The alternative is a unit-based approach, which manages opt-outs at the individual content level. However, unit-based approaches generally rely on metadata embedded in each piece of content, and metadata is inherently unreliable: it can be easily removed, is resistant to software updates, and is incompatible with text-based content. So while in theory, under a unit-based approach, an artist could ensure that no digital copies of their artwork are included in AI training sets if they’ve opted out, a bad actor could easily bypass this stipulation, and there would be no recourse at all for excluding any copyrighted textual material.
Rightsholders may be forgiven for having little faith that opt-out schemes will effectively shield them from inclusion in AI training sets. For instance, Wired discovered that robots.txt, a location-based opt-out scheme that’s been a programmer staple since the 1990s, was being evaded by Perplexity AI just last year. The continued failure of a scheme with decades of opportunity for R&D does not engender confidence for the future of ‘opting out’ as a viable compromise between algorithms and rightsholders.
It’s worth mentioning that, in addition to being ineffective on its face, opting out is a fundamentally impracticable burden to place on individual rightsholders, especially as generative AI becomes increasingly commonplace and the available algorithms more numerous. When a musician seeks to interpolate the work of another songwriter, they must first obtain a license from the original rightsholder. Under an analogous opt-out approach to interpolation, a songwriter would be tasked with hunting down all uses of their work or else risk the distribution of unauthorized interpolations.
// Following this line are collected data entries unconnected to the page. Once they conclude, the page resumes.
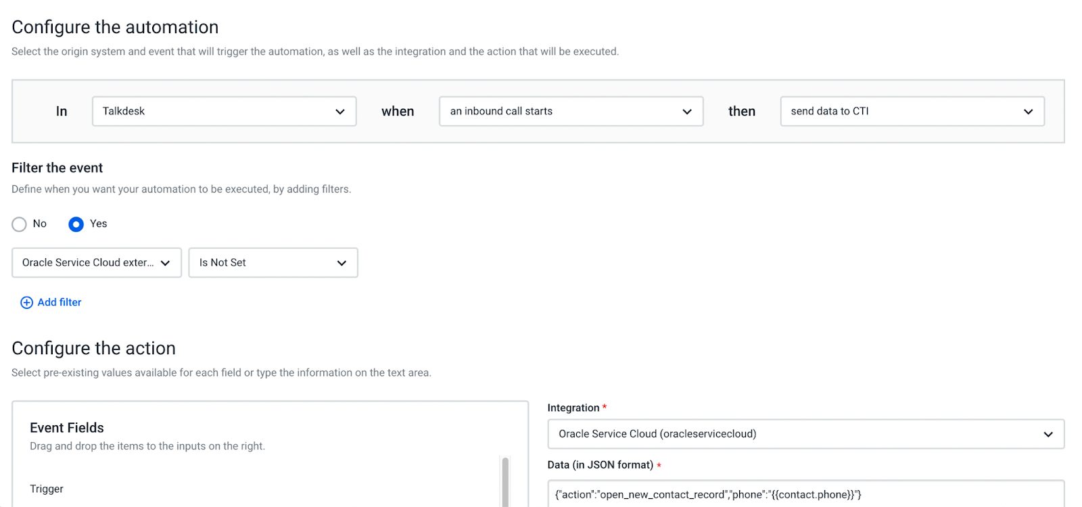Click the chevron arrow on Talkdesk dropdown
Viewport: 1082px width, 507px height.
340,112
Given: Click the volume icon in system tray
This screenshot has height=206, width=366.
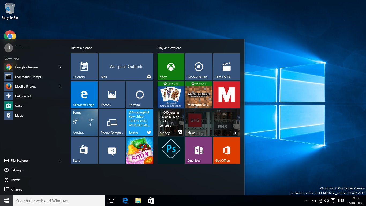Looking at the screenshot, I should click(326, 201).
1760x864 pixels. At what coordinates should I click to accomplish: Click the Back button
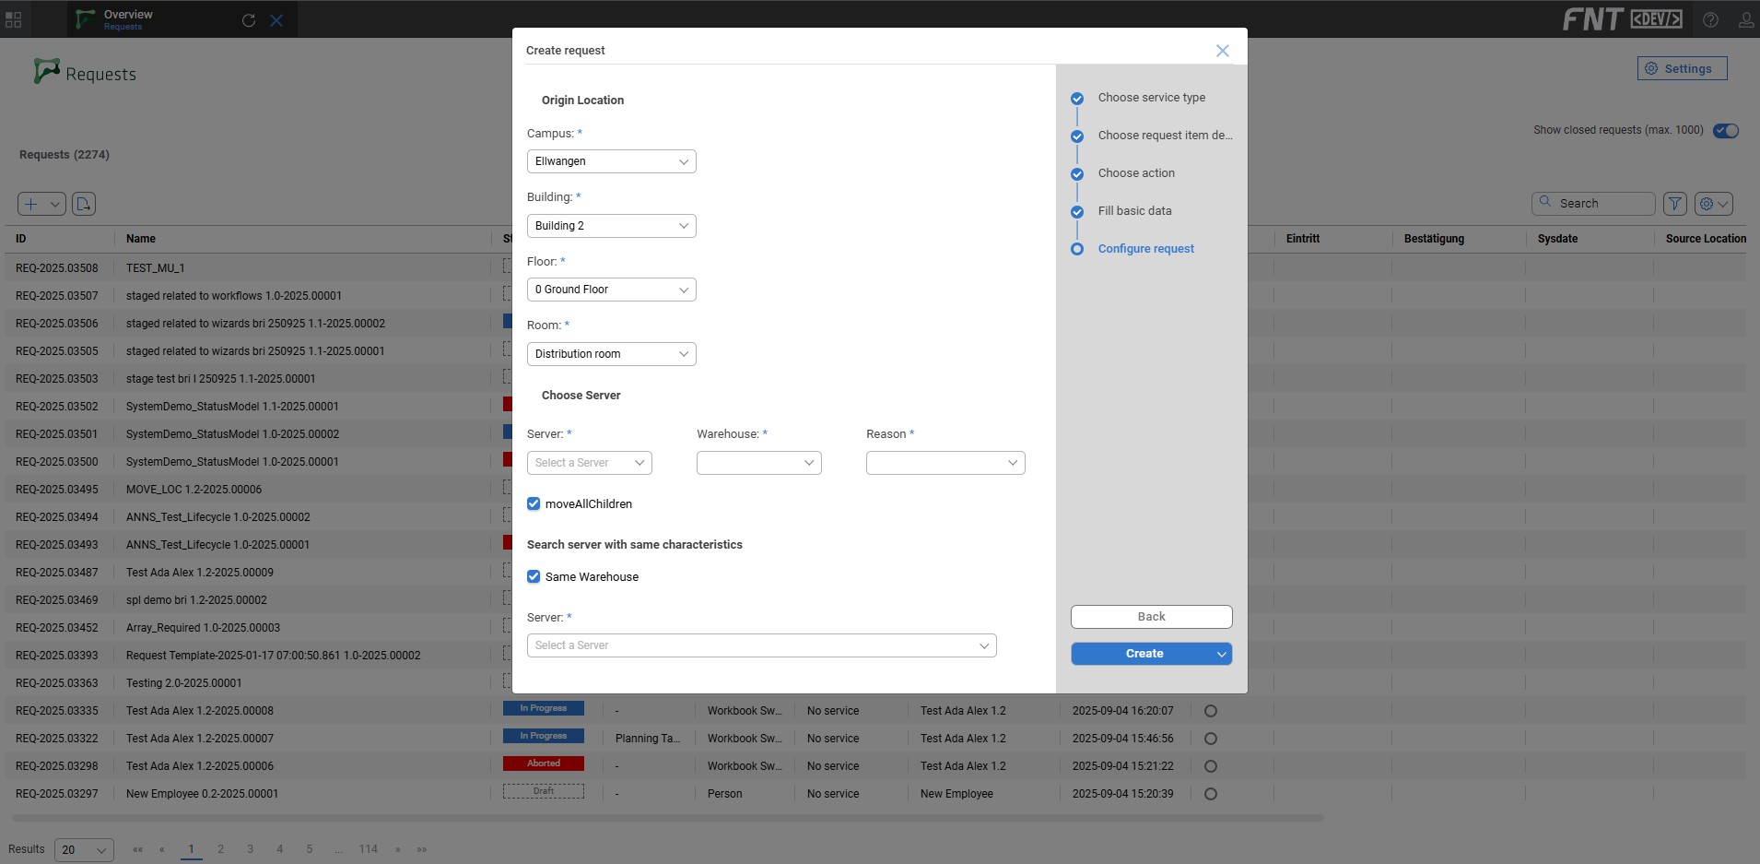tap(1151, 617)
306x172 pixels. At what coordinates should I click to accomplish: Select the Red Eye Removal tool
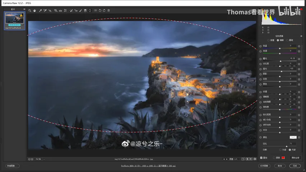76,10
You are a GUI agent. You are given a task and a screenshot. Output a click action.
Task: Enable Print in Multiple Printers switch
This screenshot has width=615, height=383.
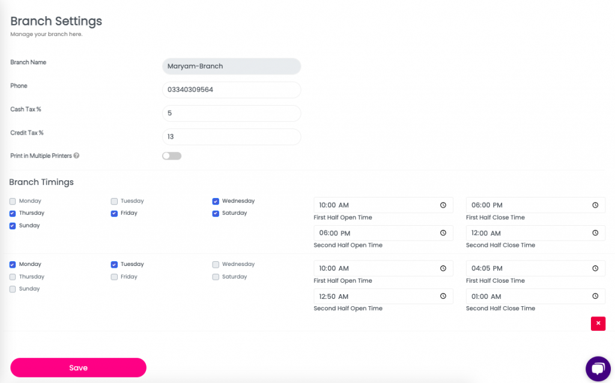click(x=172, y=156)
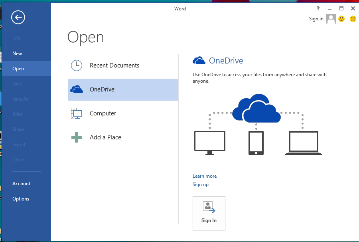Click the Sign up link

201,184
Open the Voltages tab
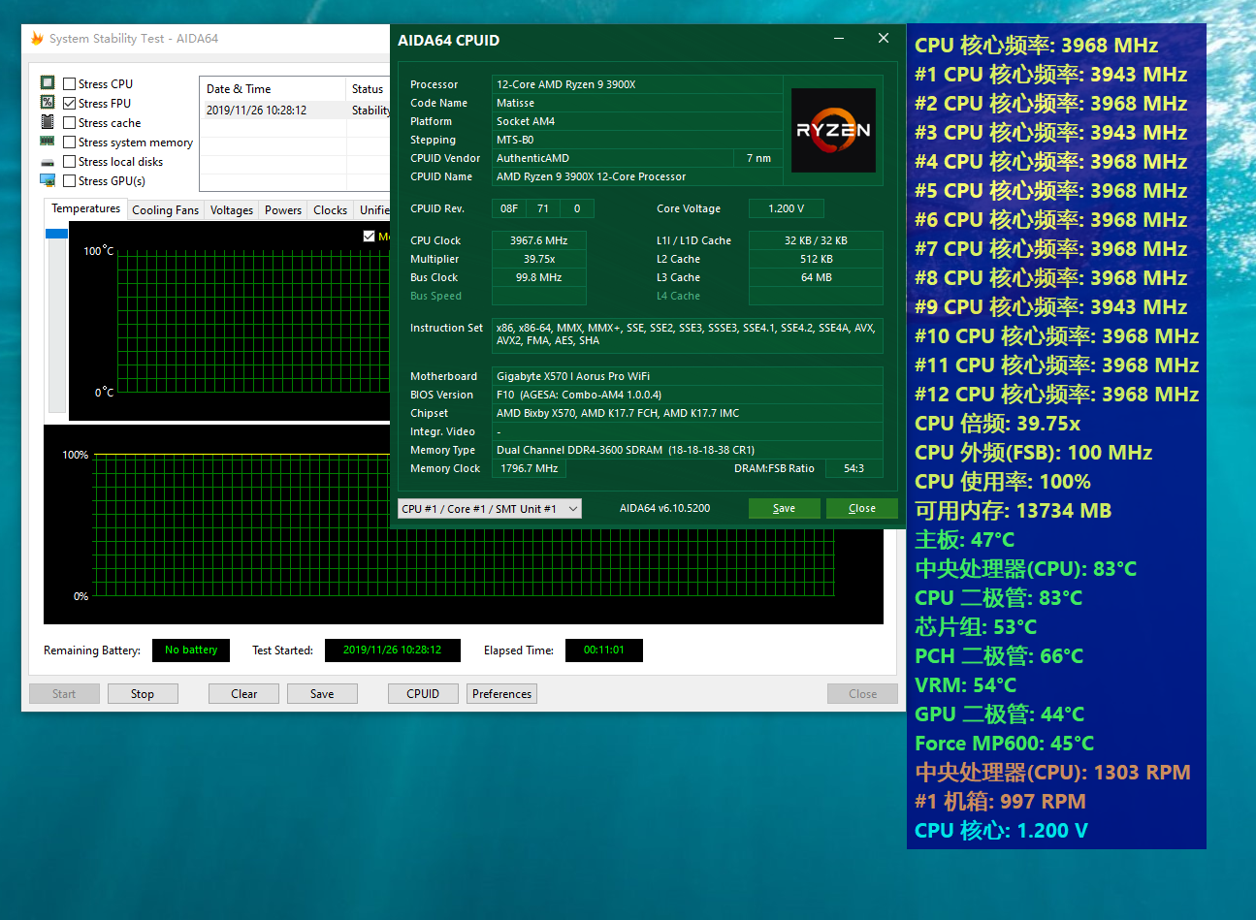The image size is (1256, 920). tap(231, 209)
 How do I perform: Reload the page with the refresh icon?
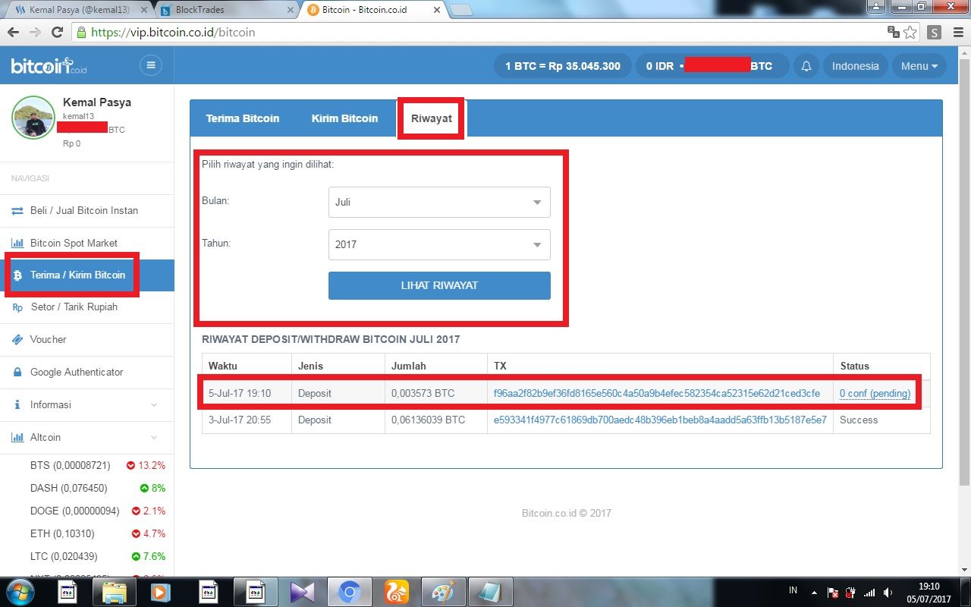point(57,33)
It’s worth mentioning that opt-out schemes have received push back in the UK from both rightsholders and tech companies. Tech companies, for their part, are reluctant to give up their claim to fair use by conceding that some material may be unauthorized for AI training in some instances. Yet the EU already codified an opt-out approach to AI training in 2024, as part of their AI Act, via the extension of an opt-out provision originally intended for text-and-datamining. While the EU’s AI Act is not yet fully enforceable, its passage may lead other jurisdictions (including the US and UK) to follow suit. Ultimately, while proponents of opt-out schemes advocate for this approach under the guise of compromise, it’s clear that this is nothing less than a concession to the tech sector at the expensive of creative industries.